STATED TASK:
Arrange the lines of the records from the line containing "Click the Wed, 22 Nov 2023 legend entry" through the line containing "Click the 40°C label on the temperature axis", both included, as a JSON list of strings. Use one string per line and leave out blank lines.

DATA:
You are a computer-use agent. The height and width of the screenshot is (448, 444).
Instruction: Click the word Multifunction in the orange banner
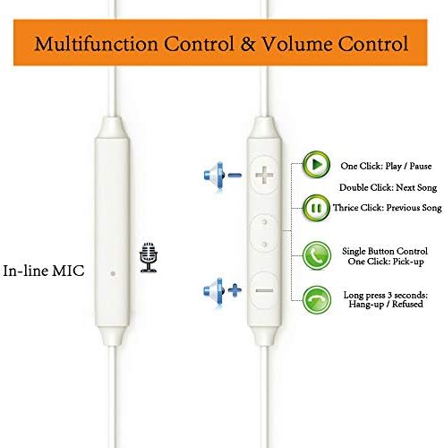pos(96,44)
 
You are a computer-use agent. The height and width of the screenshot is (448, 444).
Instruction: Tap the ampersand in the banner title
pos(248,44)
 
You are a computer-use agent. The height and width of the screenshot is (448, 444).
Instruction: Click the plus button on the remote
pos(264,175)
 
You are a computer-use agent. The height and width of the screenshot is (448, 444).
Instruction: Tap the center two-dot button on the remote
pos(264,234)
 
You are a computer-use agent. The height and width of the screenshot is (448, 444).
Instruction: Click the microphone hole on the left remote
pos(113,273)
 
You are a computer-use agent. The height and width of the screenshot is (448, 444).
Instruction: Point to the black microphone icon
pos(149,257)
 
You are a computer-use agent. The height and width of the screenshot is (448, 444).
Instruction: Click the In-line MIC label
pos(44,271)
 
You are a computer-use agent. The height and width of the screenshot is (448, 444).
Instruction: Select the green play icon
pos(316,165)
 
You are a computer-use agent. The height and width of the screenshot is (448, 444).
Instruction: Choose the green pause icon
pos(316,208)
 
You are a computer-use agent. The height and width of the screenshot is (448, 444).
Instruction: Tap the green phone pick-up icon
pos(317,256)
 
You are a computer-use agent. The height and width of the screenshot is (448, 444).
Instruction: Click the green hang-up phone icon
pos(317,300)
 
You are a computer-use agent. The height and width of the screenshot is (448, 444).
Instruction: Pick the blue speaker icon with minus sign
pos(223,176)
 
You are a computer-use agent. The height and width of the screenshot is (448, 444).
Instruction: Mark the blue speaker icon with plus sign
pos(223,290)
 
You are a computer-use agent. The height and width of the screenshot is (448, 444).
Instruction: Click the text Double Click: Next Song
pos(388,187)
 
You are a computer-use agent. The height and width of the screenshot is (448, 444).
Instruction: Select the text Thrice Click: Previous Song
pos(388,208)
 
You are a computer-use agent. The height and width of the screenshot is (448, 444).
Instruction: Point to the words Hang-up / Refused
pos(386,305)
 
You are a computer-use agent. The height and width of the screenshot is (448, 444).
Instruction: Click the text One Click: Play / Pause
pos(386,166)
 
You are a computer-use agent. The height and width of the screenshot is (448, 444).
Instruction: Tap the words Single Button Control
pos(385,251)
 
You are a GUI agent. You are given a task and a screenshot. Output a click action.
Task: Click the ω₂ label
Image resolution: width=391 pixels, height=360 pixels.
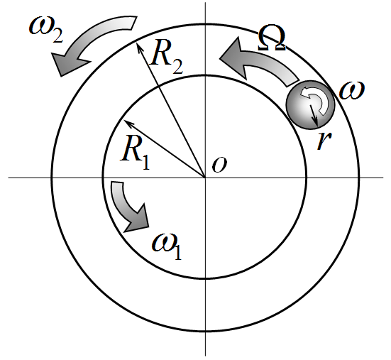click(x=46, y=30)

---

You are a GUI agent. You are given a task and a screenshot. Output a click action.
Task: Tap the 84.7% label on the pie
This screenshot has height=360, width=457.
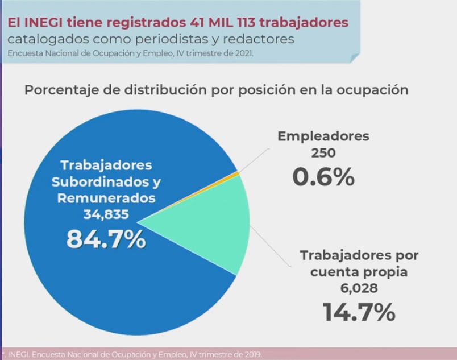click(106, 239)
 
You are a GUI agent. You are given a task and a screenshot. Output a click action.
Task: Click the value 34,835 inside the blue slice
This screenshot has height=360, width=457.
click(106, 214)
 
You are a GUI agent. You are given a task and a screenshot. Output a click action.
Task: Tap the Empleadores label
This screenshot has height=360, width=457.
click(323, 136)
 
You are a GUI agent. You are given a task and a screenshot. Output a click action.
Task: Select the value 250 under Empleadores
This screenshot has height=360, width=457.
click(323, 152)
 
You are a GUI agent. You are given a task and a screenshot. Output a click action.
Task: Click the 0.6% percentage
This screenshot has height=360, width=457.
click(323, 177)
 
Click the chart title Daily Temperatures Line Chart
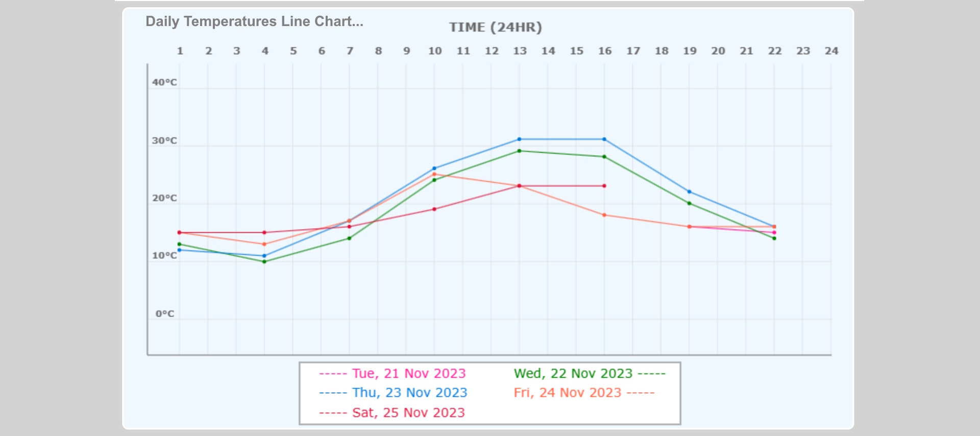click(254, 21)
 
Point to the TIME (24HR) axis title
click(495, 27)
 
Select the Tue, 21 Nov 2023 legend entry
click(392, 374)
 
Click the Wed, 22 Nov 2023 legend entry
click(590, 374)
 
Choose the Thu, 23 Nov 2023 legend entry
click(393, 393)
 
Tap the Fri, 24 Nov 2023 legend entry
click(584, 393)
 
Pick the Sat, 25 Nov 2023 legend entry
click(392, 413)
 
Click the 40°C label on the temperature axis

FULL OUTPUT:
[
  "Click the Wed, 22 Nov 2023 legend entry",
  "click(590, 374)",
  "Choose the Thu, 23 Nov 2023 legend entry",
  "click(393, 393)",
  "Tap the Fri, 24 Nov 2023 legend entry",
  "click(584, 393)",
  "Pick the Sat, 25 Nov 2023 legend entry",
  "click(392, 413)",
  "Click the 40°C label on the temperature axis"
]